Objective
Can you format the records below as a Markdown table with the columns Row and Record line, one numbered row per line and blank lines skipped?
:::::
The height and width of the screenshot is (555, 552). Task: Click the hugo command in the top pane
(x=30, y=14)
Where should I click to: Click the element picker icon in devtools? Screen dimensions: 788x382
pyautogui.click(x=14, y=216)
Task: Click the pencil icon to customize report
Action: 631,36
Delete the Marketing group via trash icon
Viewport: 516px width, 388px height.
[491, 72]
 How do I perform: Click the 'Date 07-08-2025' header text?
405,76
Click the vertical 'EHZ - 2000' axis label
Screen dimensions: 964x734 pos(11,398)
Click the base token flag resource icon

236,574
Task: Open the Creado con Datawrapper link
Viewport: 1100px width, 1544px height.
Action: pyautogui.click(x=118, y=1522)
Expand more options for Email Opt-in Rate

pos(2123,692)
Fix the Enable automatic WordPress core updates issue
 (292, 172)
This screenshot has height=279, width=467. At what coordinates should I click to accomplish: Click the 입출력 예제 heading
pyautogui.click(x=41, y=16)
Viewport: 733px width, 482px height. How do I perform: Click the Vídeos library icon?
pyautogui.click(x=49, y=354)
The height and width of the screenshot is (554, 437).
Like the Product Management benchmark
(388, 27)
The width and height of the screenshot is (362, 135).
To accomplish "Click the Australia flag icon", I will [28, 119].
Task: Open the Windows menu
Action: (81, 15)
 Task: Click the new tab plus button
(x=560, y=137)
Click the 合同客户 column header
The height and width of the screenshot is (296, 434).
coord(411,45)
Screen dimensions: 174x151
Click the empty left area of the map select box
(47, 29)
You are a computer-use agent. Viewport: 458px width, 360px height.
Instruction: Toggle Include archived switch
:::::
Written solution
| Row | Record line |
|---|---|
| 1 | The height and width of the screenshot is (555, 552). Task: Click the hugo command in the top pane |
| 2 | (x=30, y=14) |
| 3 | Where should I click to: Click the element picker icon in devtools? Screen dimensions: 788x382 |
| 4 | pyautogui.click(x=14, y=216) |
| 5 | Task: Click the pencil icon to customize report |
| 6 | Action: 631,36 |
| 7 | Delete the Marketing group via trash icon |
| 8 | Viewport: 516px width, 388px height. |
| 9 | [491, 72] |
| 10 |  How do I perform: Click the 'Date 07-08-2025' header text? |
| 11 | 405,76 |
| 12 | Click the vertical 'EHZ - 2000' axis label |
| 13 | Screen dimensions: 964x734 pos(11,398) |
| 14 | Click the base token flag resource icon |
| 15 | 236,574 |
| 16 | Task: Open the Creado con Datawrapper link |
| 17 | Viewport: 1100px width, 1544px height. |
| 18 | Action: pyautogui.click(x=118, y=1522) |
| 19 | Expand more options for Email Opt-in Rate |
| 20 | pos(2123,692) |
| 21 | Fix the Enable automatic WordPress core updates issue |
| 22 |  (292, 172) |
| 23 | This screenshot has height=279, width=467. At what coordinates should I click to accomplish: Click the 입출력 예제 heading |
| 24 | pyautogui.click(x=41, y=16) |
| 25 | Viewport: 733px width, 482px height. How do I perform: Click the Vídeos library icon? |
| 26 | pyautogui.click(x=49, y=354) |
| 27 | The height and width of the screenshot is (554, 437). |
| 28 | Like the Product Management benchmark |
| 29 | (388, 27) |
| 30 | The width and height of the screenshot is (362, 135). |
| 31 | To accomplish "Click the Australia flag icon", I will [28, 119]. |
| 32 | Task: Open the Windows menu |
| 33 | Action: (81, 15) |
| 34 |  Task: Click the new tab plus button |
| 35 | (x=560, y=137) |
| 36 | Click the 合同客户 column header |
| 37 | The height and width of the screenshot is (296, 434). |
| 38 | coord(411,45) |
| 39 | Screen dimensions: 174x151 |
| 40 | Click the empty left area of the map select box |
| 41 | (47, 29) |
| 42 | You are a computer-use agent. Viewport: 458px width, 360px height. |
| 43 | Instruction: Toggle Include archived switch |